I do! For Ginny, I’d love Linda Cardinelli. who’s plays Judy Hale in Dead to Me. She’s also been in Bloodline and Mad Men, among other shows, and played Velma Dinkley in the cartoon version Scooby Doo. For Jeff, I’d choose Greg Kinnear. And for Harri, I’d love Abigail Breslin from Little Miss Sunshine, although she’s an adult now
If you could form a writing group with anyone in the world, famous or not, living or not, who would you invite?
I’d lean toward screenwriters and TV writers, as I feel my writing is similar to the way they write. So, Nora Ephron, 100 percent. She’s my hero. Rob Reiner is another one. And Carrie Fisher, who wrote a lot later in her life.
Any words of wisdom for writers who aren’t as far along the path to publication?
Stick-with-it-ness. It’s really hard but important; to feel the fear and do it anyway. Otherwise, it can stop you. It almost stopped me. You need to push past the feeling and keep going. It took me twelve years to get published. I wrote four novels before Welcome to the Neighborhood. I have several hundred rejections. I just kept going.

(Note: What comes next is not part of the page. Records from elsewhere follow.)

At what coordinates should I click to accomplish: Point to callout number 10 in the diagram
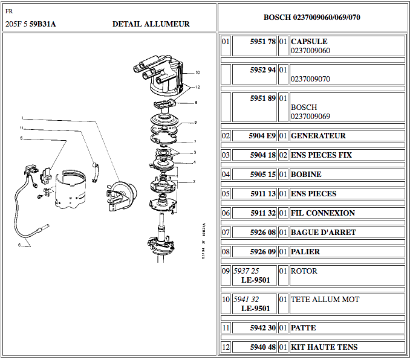(197, 72)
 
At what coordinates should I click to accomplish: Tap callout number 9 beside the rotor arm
(195, 102)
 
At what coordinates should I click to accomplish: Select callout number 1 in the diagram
(22, 117)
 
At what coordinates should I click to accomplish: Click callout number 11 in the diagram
(22, 128)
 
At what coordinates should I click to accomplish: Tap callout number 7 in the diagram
(195, 142)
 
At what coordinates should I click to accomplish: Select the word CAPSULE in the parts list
(309, 42)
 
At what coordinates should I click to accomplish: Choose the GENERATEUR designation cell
(318, 136)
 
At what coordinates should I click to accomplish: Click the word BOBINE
(306, 175)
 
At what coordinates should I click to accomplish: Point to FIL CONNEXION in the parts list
(322, 213)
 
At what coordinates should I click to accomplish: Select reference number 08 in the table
(226, 252)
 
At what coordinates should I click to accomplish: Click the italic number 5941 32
(246, 300)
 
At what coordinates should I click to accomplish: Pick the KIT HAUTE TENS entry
(324, 347)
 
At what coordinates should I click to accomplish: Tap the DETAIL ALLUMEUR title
(151, 24)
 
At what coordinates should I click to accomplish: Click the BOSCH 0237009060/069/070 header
(312, 17)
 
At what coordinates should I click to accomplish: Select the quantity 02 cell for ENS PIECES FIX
(282, 155)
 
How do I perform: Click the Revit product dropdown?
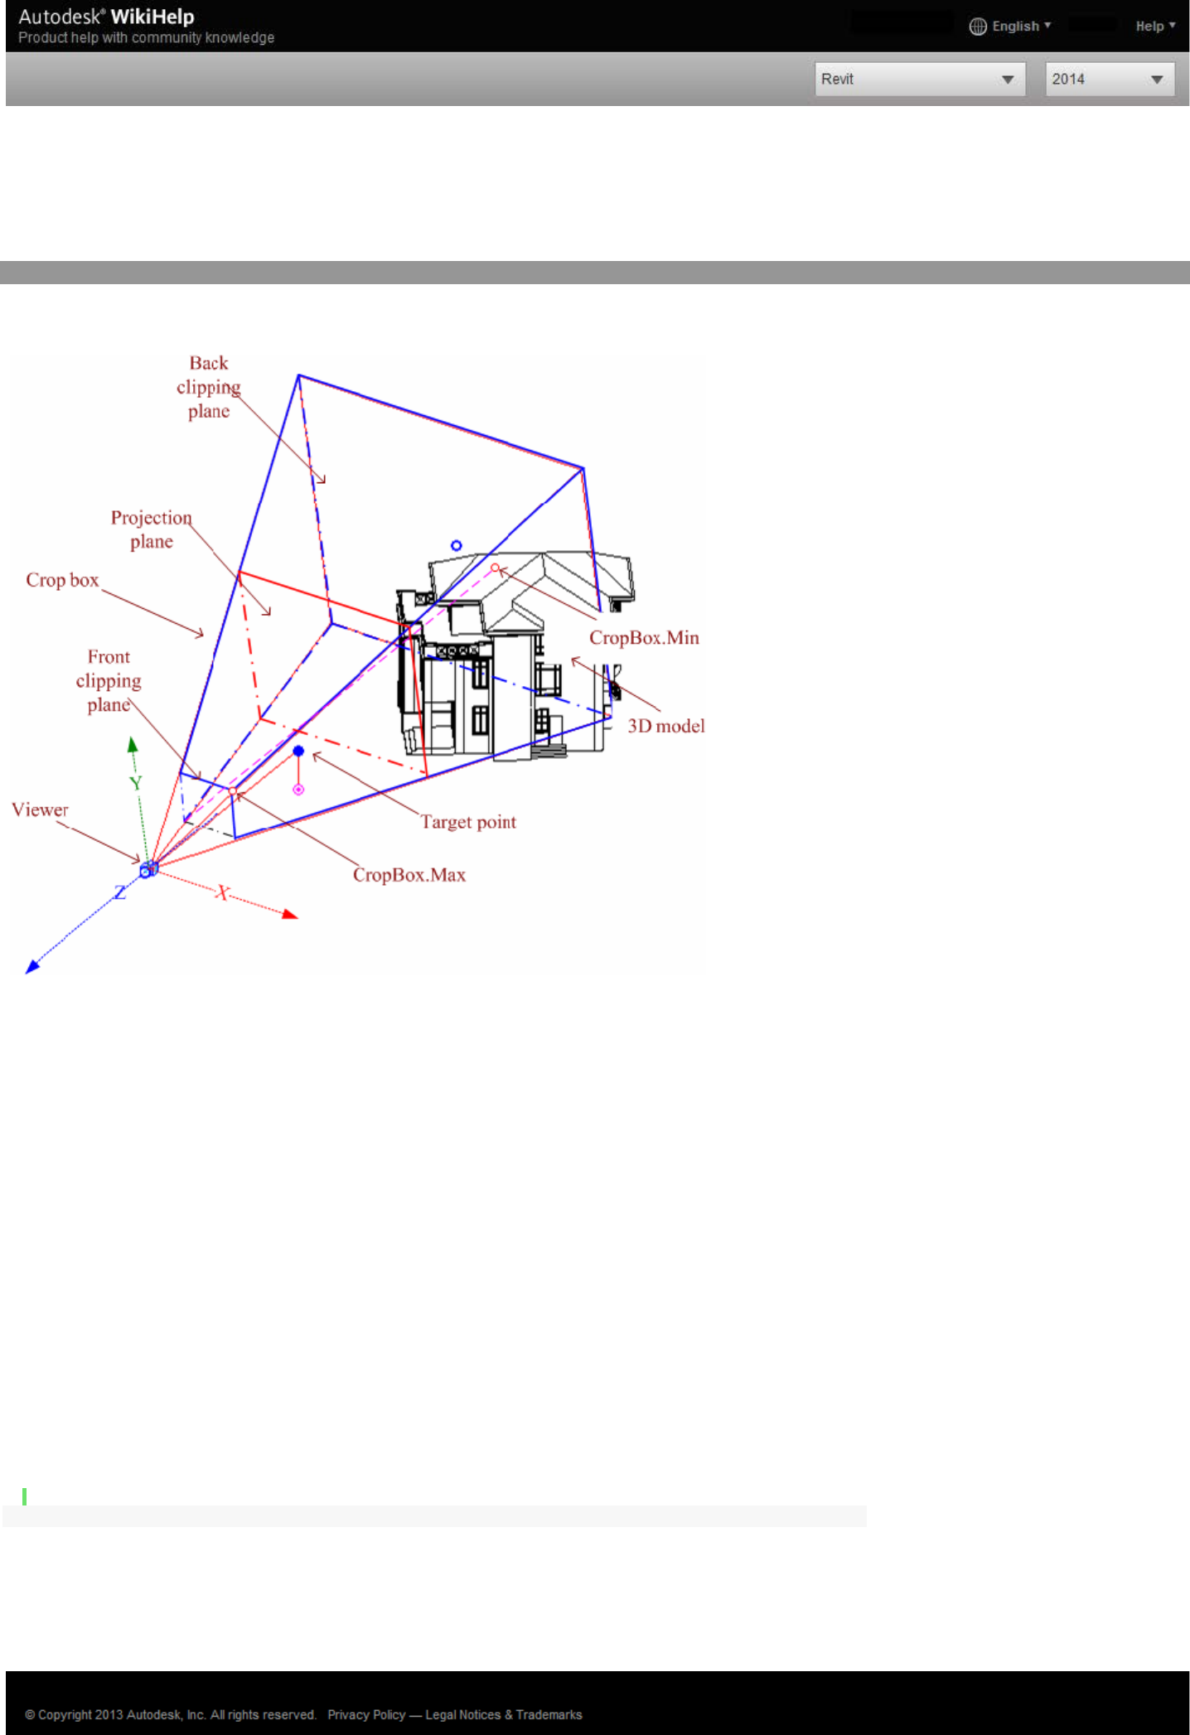click(x=919, y=80)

Also, joining organizations like the Women Fiction Writers Association. There are so many people willing to help and so many resources. Don’t isolate yourself.
Then, get a thick skin and learn not take criticism personally. So many decisions in publishing have to do with the business, even though writing is personal and private. We’re letting people into a part of our lives, even in fiction.
It’s art meets commerce. You can’t take critiques personally. One of these days; someone will say ‘we need a book about this’ and it will be your book.